While the book has many omissions and inaccuracies, it also has some works
previously unknown to me.

Looking over the list...some of my choices for "great" American Symphonies
Limited to works I have heard...with the exception of the Harris Second
which I have in score.

Adler: Symphony No.2
Albert: Symphony No.1
Barber: Symphonies 1,2
Becker: Symphony No.3
Bernstein: Symphonies 1,2
Binkerd: No.2
Blackwood: Nos. 1,2
Carter: Symphonia
Copland: all 4 (including Dance Symphony)
Creston: Nos.1,2
Diamond: Nos.1,2,4,6
Finney: Nos.3,4
Foss: No.2 (Symphony of Chorales)
Goeb: Nos.3,4
Gould: Nos.1,3
Gruenberg: No.2
Haieff: Nos.2,3
Hanson: Nos.3,6
Harris: Nos.1 (1933), 2 (have the score),3,5,6,7,9
Hill: No.1
Hovhaness: Nos.1,2,15
Ives: Nos.2,4
Kurka: No.2
Lees: No.3
Lewis: No.4
Luke: Nos.2,4
Mennin: Nos.3,5,7
Persichetti: Nos.4,9
Piston: Nos.1-8
Riegger: Nos.3,4
Rochberg: No.2
Schuman: Nos.3,5,6,7,8,9,10
Sessions: No. 5
Shapero: Classical Sym.
Thompson: Nos.2,3
Vincent: Symphony in D

Butterworth includes several composers that I don't think of as being
American...people like Toch.  His 2nd and 3rd are wonderful works.  And
then there are all of those that I would love to hear...the unrecorded
Goeb, Hill, et al.

Perhaps I less critical but I really do believe all of the above works
are amongst the finest symphonies ever written.

One of the most interesting listings in the book...a Symphony by Stokowski!

REQUIRED ACTION: In the list of American symphonies, which work does the writer include without having heard it?

GIVEN RECORDS:

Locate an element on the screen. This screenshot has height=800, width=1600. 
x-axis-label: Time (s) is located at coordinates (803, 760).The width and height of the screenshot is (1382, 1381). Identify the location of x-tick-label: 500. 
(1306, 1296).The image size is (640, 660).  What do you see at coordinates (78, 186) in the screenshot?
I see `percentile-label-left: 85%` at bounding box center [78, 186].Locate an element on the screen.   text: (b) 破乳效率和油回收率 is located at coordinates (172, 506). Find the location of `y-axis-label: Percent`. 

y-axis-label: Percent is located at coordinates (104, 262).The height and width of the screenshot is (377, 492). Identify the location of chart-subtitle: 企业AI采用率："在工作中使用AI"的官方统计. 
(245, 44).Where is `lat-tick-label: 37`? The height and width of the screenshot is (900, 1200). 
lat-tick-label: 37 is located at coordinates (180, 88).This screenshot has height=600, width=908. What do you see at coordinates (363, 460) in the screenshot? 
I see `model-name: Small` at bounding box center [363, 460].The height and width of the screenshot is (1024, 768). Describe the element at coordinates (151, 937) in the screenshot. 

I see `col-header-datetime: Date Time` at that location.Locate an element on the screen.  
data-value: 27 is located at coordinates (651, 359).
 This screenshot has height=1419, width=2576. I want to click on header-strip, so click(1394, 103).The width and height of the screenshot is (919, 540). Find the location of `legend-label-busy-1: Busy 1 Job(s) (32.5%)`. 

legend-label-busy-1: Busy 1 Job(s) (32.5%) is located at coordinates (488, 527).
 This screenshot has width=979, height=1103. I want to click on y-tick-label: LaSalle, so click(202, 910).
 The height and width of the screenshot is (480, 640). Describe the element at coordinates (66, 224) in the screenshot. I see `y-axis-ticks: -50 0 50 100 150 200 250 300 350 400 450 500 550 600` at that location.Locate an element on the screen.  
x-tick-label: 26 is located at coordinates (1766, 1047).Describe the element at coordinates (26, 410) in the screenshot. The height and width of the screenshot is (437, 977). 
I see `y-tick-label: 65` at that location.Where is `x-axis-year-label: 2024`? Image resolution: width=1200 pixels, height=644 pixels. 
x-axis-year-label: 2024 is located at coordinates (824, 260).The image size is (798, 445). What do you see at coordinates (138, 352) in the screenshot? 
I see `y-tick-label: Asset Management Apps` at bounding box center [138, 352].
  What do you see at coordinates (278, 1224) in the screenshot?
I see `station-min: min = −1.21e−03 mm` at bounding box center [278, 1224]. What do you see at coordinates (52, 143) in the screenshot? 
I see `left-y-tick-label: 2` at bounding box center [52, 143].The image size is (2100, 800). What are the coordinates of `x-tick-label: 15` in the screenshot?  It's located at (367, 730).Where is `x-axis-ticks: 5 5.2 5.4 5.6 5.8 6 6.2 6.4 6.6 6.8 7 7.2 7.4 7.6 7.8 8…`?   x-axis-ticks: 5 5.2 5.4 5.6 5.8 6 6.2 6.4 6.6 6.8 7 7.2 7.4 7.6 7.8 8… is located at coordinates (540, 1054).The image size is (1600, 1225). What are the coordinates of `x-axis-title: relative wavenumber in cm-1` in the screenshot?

SOLUTION TO THE EXERCISE: Harris's Symphony No. 2, which the writer has in score.